» Work to complete:
Everything from the line containing "Task: Open the UserAgent info icon" through the final line of the entries must be repeated exactly, and only that, without pictures.

---------------

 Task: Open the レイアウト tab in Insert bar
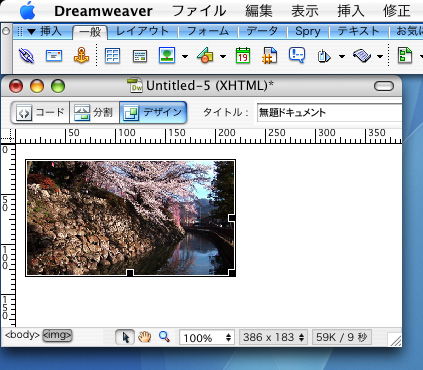142,31
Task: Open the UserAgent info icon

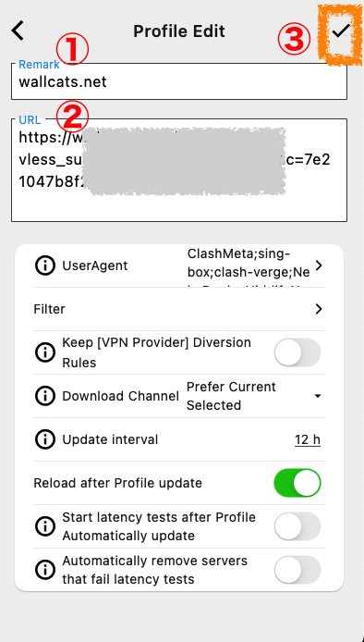Action: [x=45, y=265]
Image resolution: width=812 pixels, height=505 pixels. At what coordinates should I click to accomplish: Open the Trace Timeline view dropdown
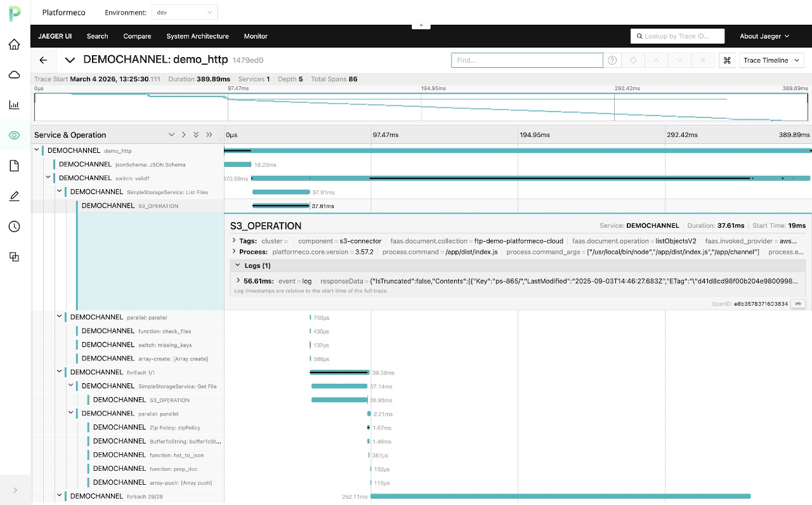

---------------

» Result of this task:
Task: Open the UserAgent info icon

Action: [x=45, y=265]
Image resolution: width=812 pixels, height=505 pixels. At what coordinates should I click to accomplish: Open the Trace Timeline view dropdown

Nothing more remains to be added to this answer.